In our previous blog, we explored whether Java was fast enough for trading applications. We began to discuss what languages are – and where we need to make optimization choices, which is where C++ and FPGAs come into play.
Accelerating applications with C++
Given enough time and an expert developer (and at IMC, we have plenty) C++ is usually faster than Java. Although C++ does not have the luxury of a tracing compiler, its compile-once model allows it to spend more time employing more advanced and time-intensive optimizations. The C++ compiler can optimize your entire application in a very sophisticated way before it even runs. Simply put, improvements are front-loaded so the application runs faster.
What’s more, C++ naturally offers a lower level of abstraction when compared to a language like Java. This allows more complicated optimizations in tune with the hardware of your target system. However, for some tasks even C++’s speed is not enough. This is where Field Programmable Gate Arrays (FPGAs) enter the picture.
Specializing with FPGAs
Normally an application runs on a general-purpose CPU. The application is compiled into instructions which the CPU processes. FPGAs are different. Here, our application is a description of hardware; an alternative to the CPU itself!
Why is this useful? Specialization. Rather than feeding instructions to a one-size-fits-all CPU, FPGAs allow us to direct hardware to do exactly (and only) what we need it to do. This provides the best possible determinism and, for many applications, the best latency.
However, while FPGAs can deliver raw performance, parallelism and, crucially, deterministic behavior, they come with considerable costs (think people, tools and time). For example, compiling a C++ program to run on a CPU might take minutes, while most FPGA designs take at least an hour.
Programming FPGAs typically takes more effort too (as well as an increasingly niche and rare skill set). FPGAs also require significant up-front effort and investment to learn the nuances of high-speed solutions. And you can’t do without them, as these nuances become vital competitive advantages. Put this together with a market response time that has dropped from seconds to nanoseconds, and the cost of being competitive becomes increasingly high.
We have reached a point where FPGA development has crossed the threshold of viability with respect to traditional software architectures. With their ability to maintain ultra low-latency service times while simultaneously executing computationally intensive algorithms, they are quickly becoming a staple of electronic markets.

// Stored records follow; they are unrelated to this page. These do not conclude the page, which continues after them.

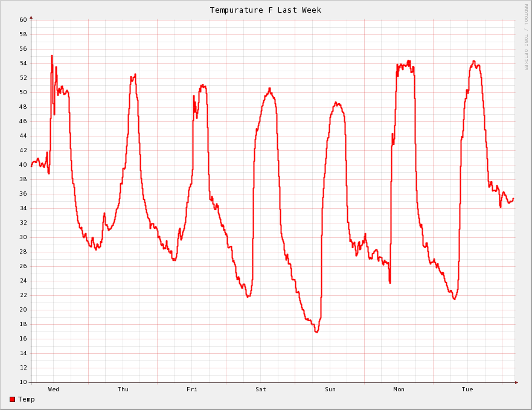Select the Sun label on the x-axis

click(x=330, y=389)
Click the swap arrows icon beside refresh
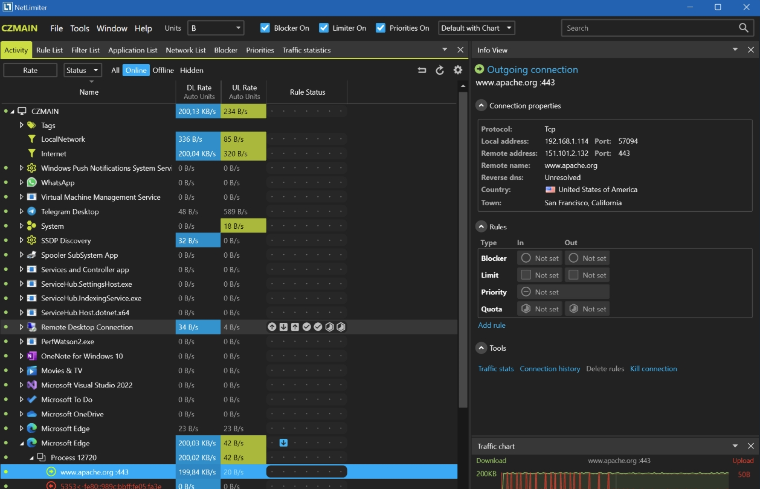The width and height of the screenshot is (760, 489). pyautogui.click(x=422, y=70)
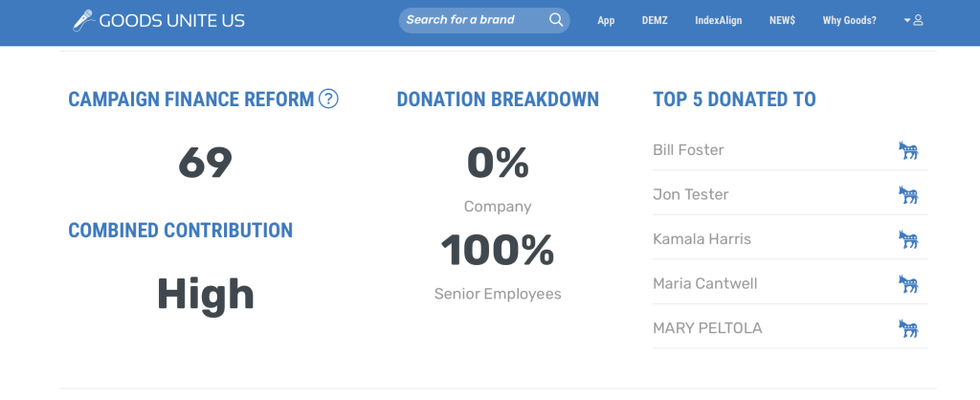The width and height of the screenshot is (980, 400).
Task: Click the Goods Unite Us megaphone logo icon
Action: pyautogui.click(x=83, y=19)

Indeed, the advantages of specialization and raw performance offered by FPGAs make them a key tool here at IMC.
When it comes to Java, C++ and FPGAs, there’s an inverse relationship between achievable performance and difficulty. There is no clear ‘winner,’ especially considering the entire development process. What really matters is using the right layer of abstraction for the necessary level of performance, and knowing what is fast enough.
If your application spends 90% of the time running the other 10%, Java makes optimizing that 10% harder, but it makes writing and maintaining 90% of your application easier. For teams of mixed ability, it’s often the smartest choice of language.

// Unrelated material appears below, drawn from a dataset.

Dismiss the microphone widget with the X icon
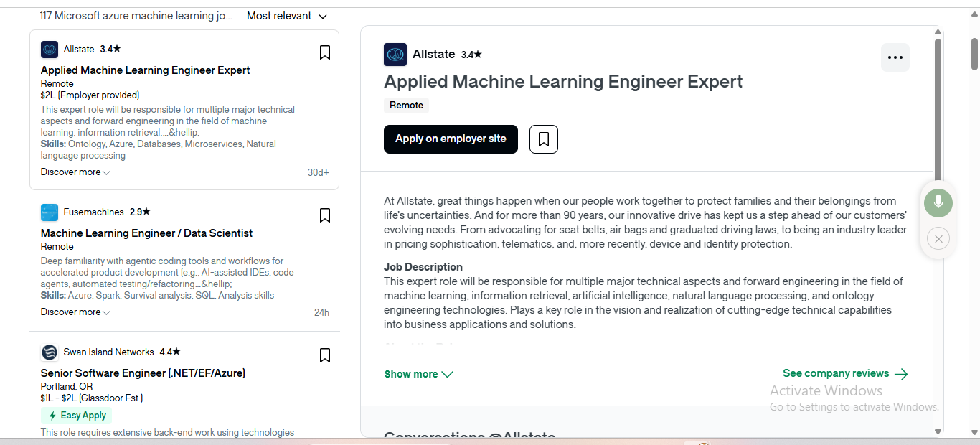[x=938, y=238]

If the problematic 10% of your application is particularly latency-sensitive and Java does not meet performance requirements, C++ offers the ability to fine tune with the help of expert developers. However, it makes writing and maintaining the other 90% of your application more difficult.
If either of these languages still can’t meet requirements, FPGAs offer an even higher level of performance – but they come with the high cost of overall complexity and difficulty.